Older adults with insufficient vitamin K are likely to be at higher risk for mobility disability. These are the results of a new study published in the recent issue of ‘The Journals of Gerontology: Series A’. The research showed that low levels of vitamin K could hinder movement in older adults. The researchers typically defined mobility as the ‘ability to move independently’ from one place to another. Vitamin K is a group of fat-soluble compounds that have a similar chemical structure and are present in some foods. Phylloquinone is the main dietary form of vitamin K and is present mainly in leafy greens. Dietary sources of vitamin K include kale, spinach, broccoli, and other leafy greens. Some dairy foods also contain vitamin K. Kale or leaf cabbage is one of certain cultivars of cabbage grown for their edible leaves.
The researchers, who carried out the study, said that their findings “suggest vitamin K may be involved in the disablement process in older age.” According to the researchers, physical independence is integral to healthy ageing and older adults’ quality of life. From being able to get out of bed to walking and climbing stairs, much of daily activity involves mobility. “Low vitamin K status has been associated with the onset of chronic diseases that lead to disability, but the work to understand this connection is in its in-fancy,” said M. Kyla Shea, the study’s first and corresponding author.

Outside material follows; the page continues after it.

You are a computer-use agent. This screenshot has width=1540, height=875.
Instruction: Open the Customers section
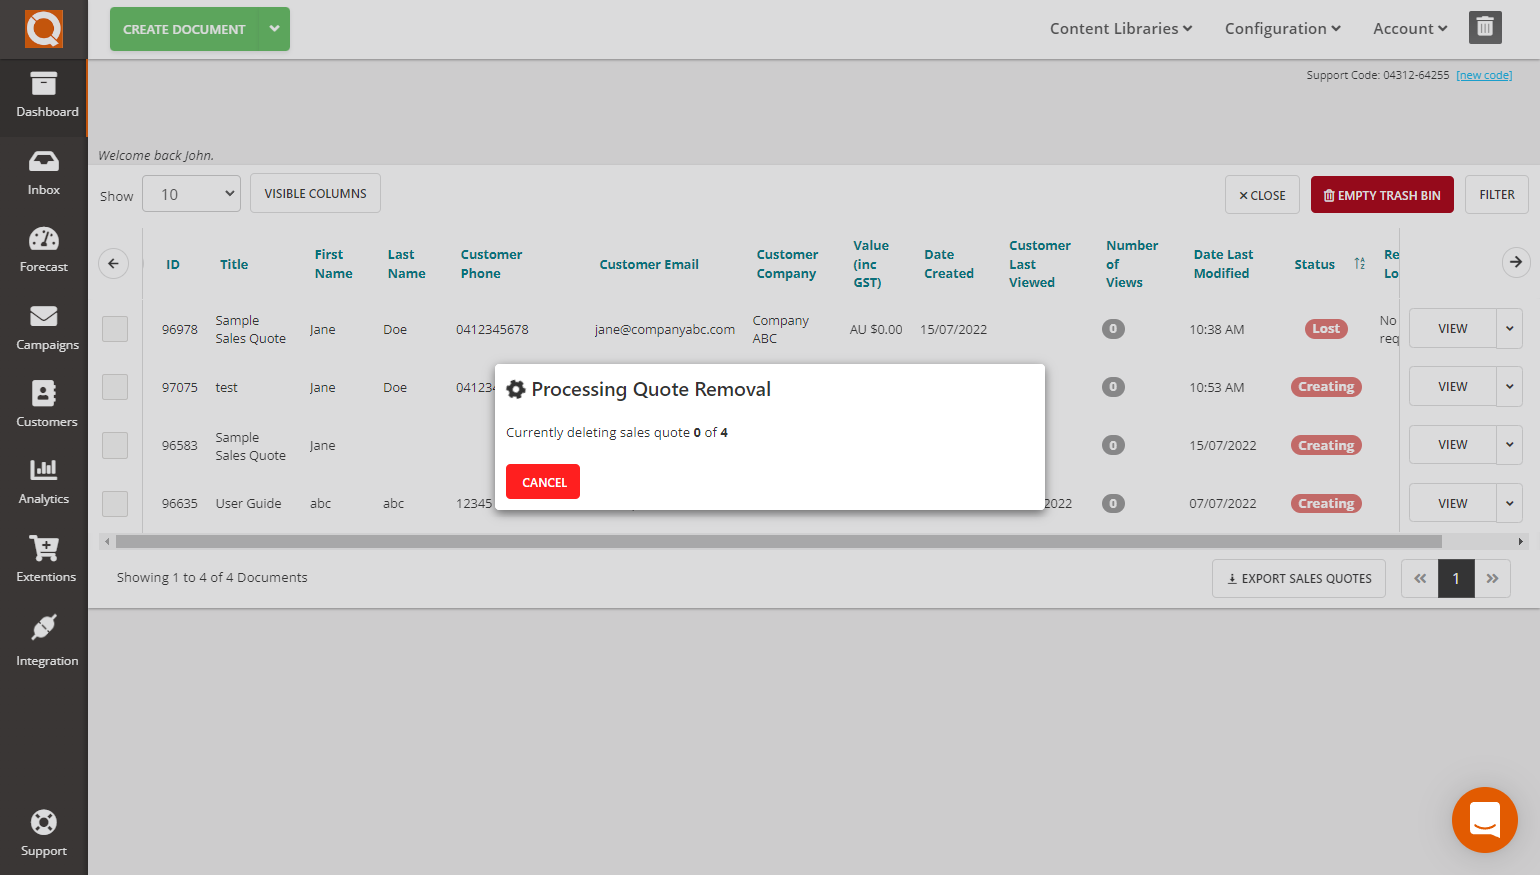click(43, 405)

Shea researches Vitamin K at the Jean Mayer USDA Human Nutrition Research Center on Ageing at Tufts University in Boston, MA. Shea explained that the new evidence builds on earlier studies that have associated low levels of circulating vitamin K with “slower gait speed and a higher risk of osteoarthritis.” Previous studies have established links between vitamin K and long-term conditions that can raise the risk of mobility disability. These conditions include cardiovascular disease and osteoarthritis. A 2018 study that reviewed the available evidence suggested that around 30 per cent of older adults have limited mobility. The most common causes of mobility disability in older people are the onset of lung problems, arthritis, and other long-term (chronic) conditions. To assess vitamin K status, Shea and her colleagues measured two blood biomarkers: phylloquinone and uncarboxylated matrix Gla protein (ucMGP), a protein that requires vitamin K. They noted that ucMGP in the blood “increases when vitamin K status is low.” The data that they analyzed came from 688 women and 635 men in the Health, Ageing, from 70 to 79 years and Body Composition (Health ABC) Study.